Stop after the line containing "Task: Generate barcode"; retype every line of the data before it exactly, starting from the first.

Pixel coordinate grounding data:
-------------------------

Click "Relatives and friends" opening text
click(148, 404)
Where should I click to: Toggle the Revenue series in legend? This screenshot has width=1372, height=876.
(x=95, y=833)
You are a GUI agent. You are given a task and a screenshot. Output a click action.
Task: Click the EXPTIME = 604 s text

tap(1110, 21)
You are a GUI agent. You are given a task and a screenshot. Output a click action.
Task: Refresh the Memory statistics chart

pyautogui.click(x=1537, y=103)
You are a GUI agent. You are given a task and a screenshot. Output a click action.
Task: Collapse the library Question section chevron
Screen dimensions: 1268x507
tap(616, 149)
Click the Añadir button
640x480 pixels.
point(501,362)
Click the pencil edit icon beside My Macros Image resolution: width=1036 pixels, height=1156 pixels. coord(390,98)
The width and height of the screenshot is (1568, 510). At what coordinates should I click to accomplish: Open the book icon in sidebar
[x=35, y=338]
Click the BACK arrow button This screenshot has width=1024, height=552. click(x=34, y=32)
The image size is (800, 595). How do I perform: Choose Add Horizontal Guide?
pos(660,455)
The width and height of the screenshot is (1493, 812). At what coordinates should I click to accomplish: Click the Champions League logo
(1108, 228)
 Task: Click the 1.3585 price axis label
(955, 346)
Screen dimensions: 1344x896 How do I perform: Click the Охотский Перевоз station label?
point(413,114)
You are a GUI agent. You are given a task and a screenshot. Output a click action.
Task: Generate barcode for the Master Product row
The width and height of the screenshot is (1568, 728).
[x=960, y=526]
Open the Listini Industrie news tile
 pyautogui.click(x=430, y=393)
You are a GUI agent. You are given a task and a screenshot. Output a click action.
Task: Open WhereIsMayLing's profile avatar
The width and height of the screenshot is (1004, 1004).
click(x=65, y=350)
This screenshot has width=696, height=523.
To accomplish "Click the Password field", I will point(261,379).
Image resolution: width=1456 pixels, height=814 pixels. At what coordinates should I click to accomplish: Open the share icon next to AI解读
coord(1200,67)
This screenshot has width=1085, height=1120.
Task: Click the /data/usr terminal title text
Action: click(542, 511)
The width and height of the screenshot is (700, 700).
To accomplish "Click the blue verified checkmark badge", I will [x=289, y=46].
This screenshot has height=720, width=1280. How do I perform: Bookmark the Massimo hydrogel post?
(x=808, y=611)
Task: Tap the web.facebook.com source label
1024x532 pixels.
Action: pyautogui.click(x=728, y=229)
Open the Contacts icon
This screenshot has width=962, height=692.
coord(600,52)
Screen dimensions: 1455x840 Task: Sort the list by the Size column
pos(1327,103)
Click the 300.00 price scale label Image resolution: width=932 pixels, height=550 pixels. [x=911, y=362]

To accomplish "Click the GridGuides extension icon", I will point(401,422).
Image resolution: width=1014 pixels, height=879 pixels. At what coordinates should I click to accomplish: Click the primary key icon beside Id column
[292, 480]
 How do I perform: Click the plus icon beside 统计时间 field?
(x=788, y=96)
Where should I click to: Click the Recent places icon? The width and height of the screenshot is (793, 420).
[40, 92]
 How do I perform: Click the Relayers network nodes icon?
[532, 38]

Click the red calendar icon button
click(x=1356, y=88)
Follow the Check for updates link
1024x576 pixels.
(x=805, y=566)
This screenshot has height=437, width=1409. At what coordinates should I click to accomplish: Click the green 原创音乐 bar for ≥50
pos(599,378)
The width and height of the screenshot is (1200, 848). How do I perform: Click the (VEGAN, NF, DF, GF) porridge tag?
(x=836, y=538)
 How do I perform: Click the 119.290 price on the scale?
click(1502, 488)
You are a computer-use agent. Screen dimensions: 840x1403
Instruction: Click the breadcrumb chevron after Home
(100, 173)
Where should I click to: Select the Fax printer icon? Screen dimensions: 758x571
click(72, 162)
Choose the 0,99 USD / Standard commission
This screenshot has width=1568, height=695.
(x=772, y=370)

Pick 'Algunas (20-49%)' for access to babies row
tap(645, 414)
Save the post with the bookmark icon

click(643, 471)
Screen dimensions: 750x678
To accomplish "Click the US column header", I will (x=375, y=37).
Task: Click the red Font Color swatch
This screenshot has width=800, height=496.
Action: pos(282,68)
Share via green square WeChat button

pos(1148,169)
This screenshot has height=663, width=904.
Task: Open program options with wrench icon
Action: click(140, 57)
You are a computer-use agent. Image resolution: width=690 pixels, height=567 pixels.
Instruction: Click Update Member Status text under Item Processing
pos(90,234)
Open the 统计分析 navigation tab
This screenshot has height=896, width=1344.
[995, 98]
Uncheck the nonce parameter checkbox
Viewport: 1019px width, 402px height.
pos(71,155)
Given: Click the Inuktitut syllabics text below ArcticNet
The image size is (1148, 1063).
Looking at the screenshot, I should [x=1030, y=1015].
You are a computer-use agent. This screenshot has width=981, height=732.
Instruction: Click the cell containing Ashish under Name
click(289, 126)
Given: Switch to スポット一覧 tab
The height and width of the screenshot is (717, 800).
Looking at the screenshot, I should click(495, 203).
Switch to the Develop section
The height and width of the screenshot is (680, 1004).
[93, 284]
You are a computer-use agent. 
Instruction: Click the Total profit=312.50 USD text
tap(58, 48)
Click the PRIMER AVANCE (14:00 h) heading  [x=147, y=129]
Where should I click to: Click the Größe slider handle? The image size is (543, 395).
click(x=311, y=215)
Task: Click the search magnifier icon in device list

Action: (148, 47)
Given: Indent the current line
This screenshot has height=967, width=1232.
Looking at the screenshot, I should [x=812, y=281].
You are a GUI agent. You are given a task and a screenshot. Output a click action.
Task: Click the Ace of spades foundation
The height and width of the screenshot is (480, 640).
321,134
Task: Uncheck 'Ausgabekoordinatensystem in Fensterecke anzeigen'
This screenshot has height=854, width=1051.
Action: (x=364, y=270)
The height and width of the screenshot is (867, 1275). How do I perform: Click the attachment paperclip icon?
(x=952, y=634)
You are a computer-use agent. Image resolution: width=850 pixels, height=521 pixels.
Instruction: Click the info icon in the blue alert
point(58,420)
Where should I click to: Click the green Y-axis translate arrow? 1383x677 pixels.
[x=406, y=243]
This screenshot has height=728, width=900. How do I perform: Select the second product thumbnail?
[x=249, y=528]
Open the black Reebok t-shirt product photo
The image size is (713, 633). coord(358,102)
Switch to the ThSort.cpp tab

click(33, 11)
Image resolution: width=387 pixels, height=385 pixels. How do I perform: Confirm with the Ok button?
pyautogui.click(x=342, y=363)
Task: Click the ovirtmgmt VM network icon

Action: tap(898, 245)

-------------------------

→ **Reply**
Click "Relatives and friends" opening text
click(148, 404)
Where should I click to: Toggle the Revenue series in legend? This screenshot has width=1372, height=876.
(x=95, y=833)
You are a GUI agent. You are given a task and a screenshot. Output a click action.
Task: Click the EXPTIME = 604 s text

tap(1110, 21)
You are a GUI agent. You are given a task and a screenshot. Output a click action.
Task: Refresh the Memory statistics chart

pyautogui.click(x=1537, y=103)
You are a GUI agent. You are given a task and a screenshot. Output a click action.
Task: Collapse the library Question section chevron
Screen dimensions: 1268x507
tap(616, 149)
Click the Añadir button
640x480 pixels.
point(501,362)
Click the pencil edit icon beside My Macros Image resolution: width=1036 pixels, height=1156 pixels. coord(390,98)
The width and height of the screenshot is (1568, 510). At what coordinates should I click to accomplish: Open the book icon in sidebar
[x=35, y=338]
Click the BACK arrow button This screenshot has width=1024, height=552. click(x=34, y=32)
The image size is (800, 595). How do I perform: Choose Add Horizontal Guide?
pos(660,455)
The width and height of the screenshot is (1493, 812). At what coordinates should I click to accomplish: Click the Champions League logo
(1108, 228)
 Task: Click the 1.3585 price axis label
(955, 346)
Screen dimensions: 1344x896 How do I perform: Click the Охотский Перевоз station label?
point(413,114)
You are a GUI agent. You are given a task and a screenshot. Output a click action.
Task: Generate barcode for the Master Product row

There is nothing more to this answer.